*Your instructions*. Could you give the stretch from the line containing "This screenshot has" through the end of the records again, swapping "How do I perform" for "How can I do" and changing nothing else? Leave the pictures out of your answer.

*Dataset extract*.
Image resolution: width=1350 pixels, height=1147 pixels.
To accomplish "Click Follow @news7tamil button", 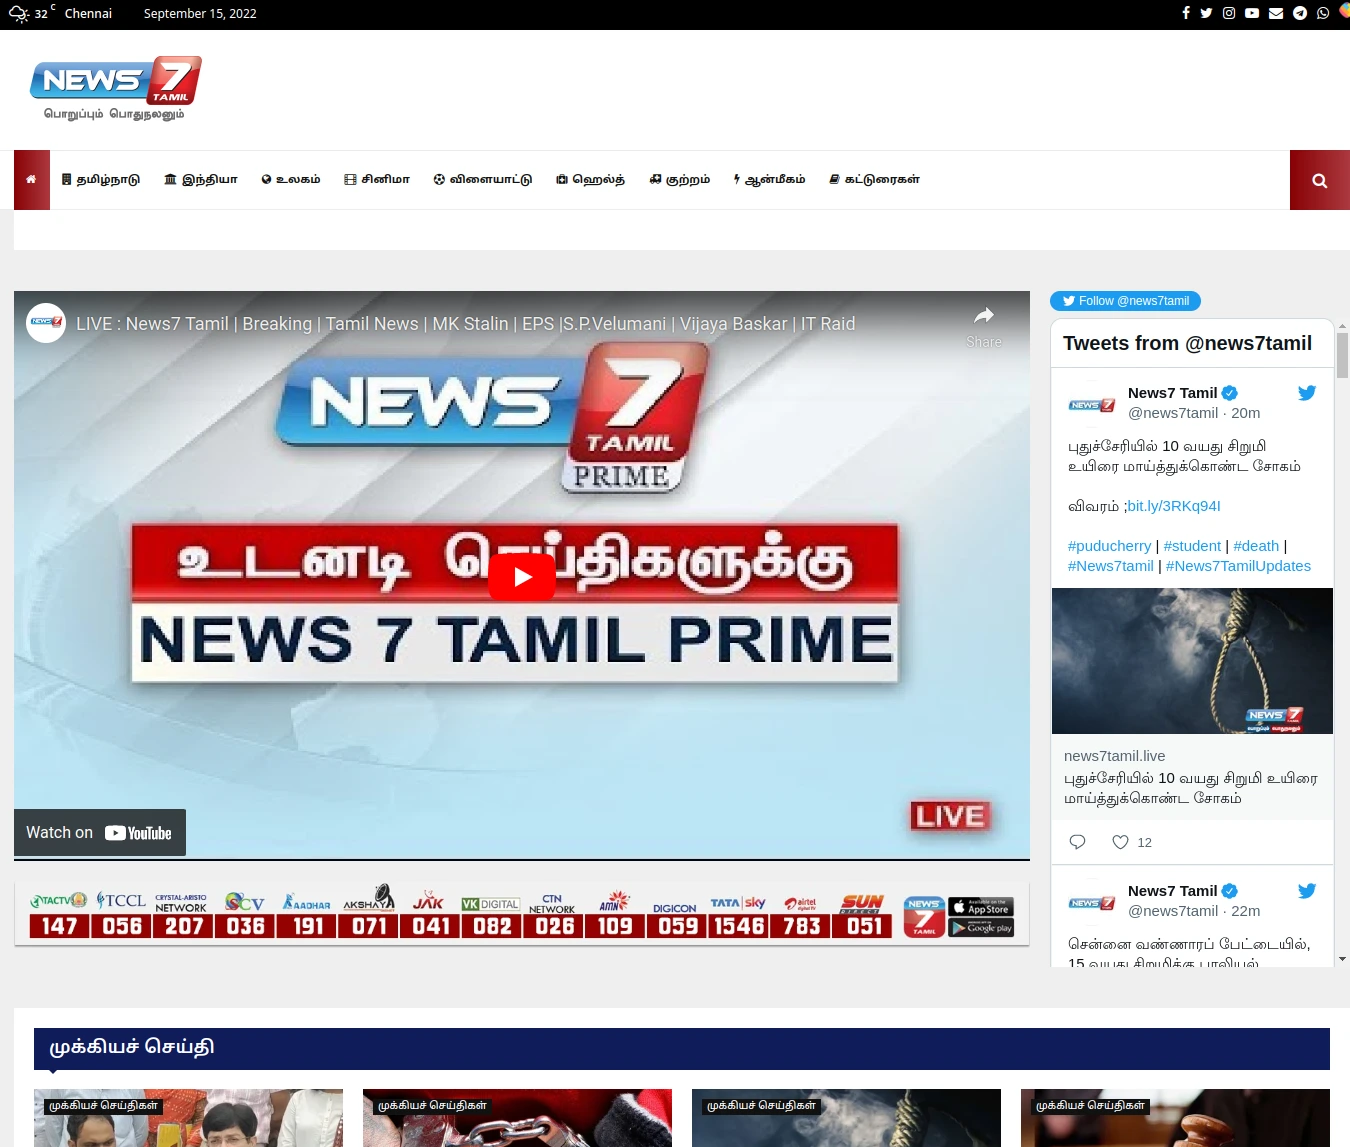I will point(1125,301).
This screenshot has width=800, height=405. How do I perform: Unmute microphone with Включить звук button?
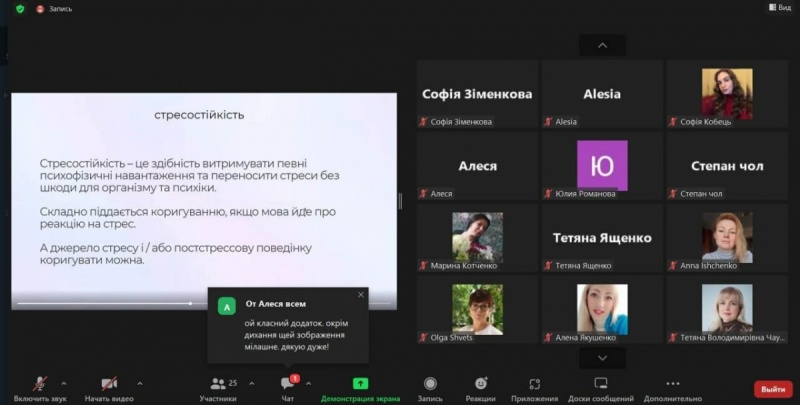(x=40, y=388)
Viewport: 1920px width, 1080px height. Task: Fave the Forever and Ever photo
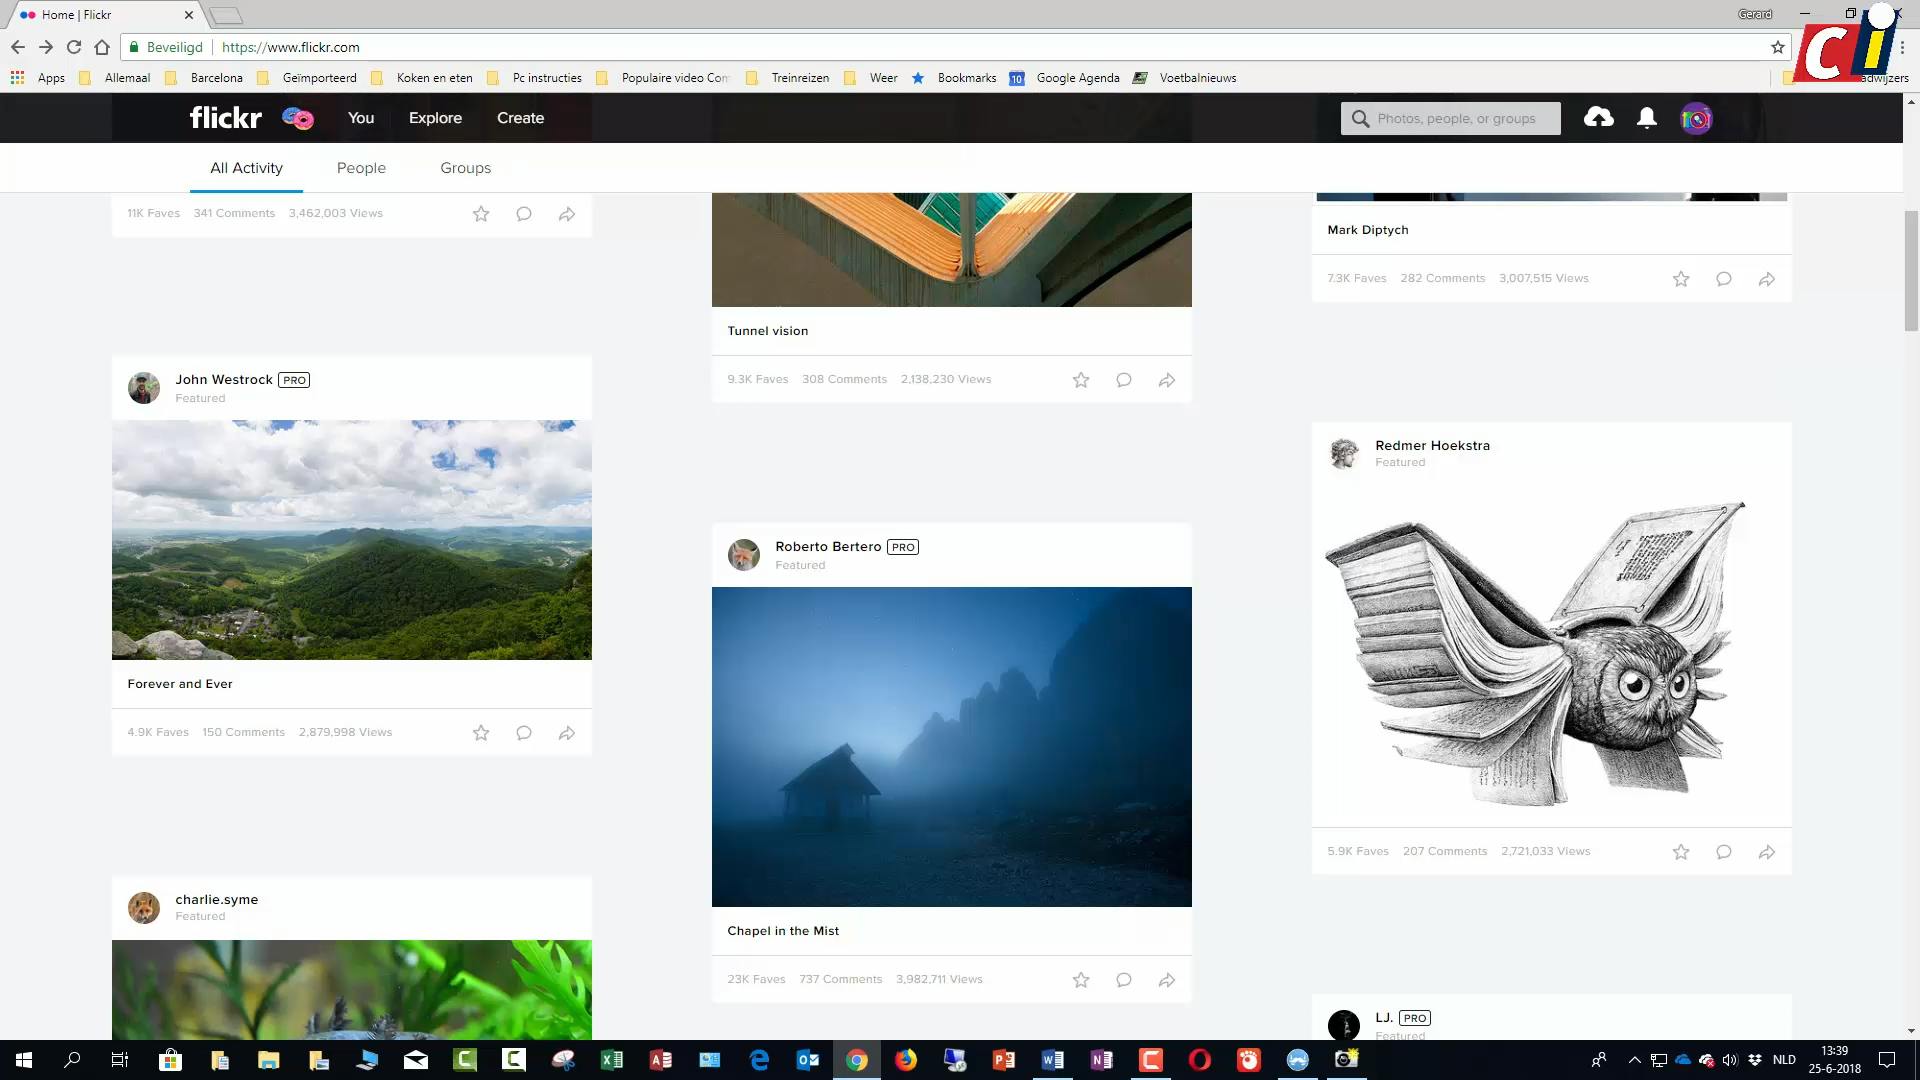(x=481, y=733)
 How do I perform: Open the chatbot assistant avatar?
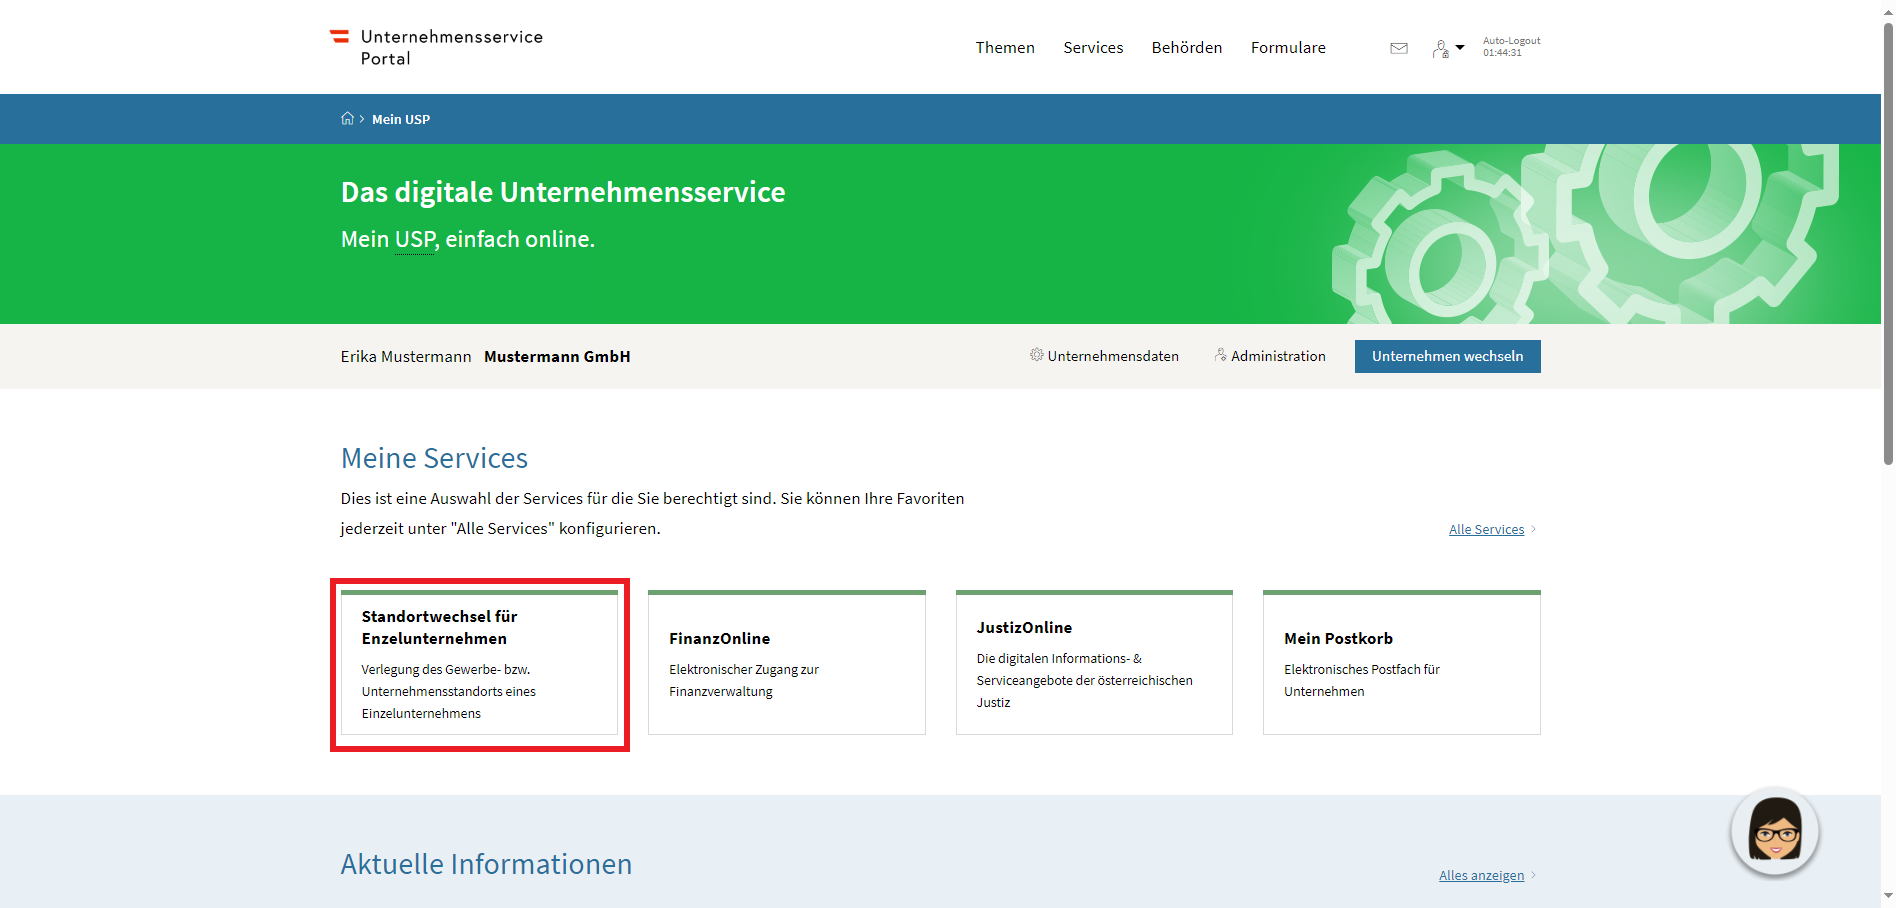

*Exercise output*.
This screenshot has width=800, height=405. How can I do: Unmute microphone with Включить звук button?
(x=40, y=388)
Viewport: 1920px width, 1080px height. Task: Fave the Forever and Ever photo
(x=481, y=733)
 How can I do: Open the chatbot assistant avatar?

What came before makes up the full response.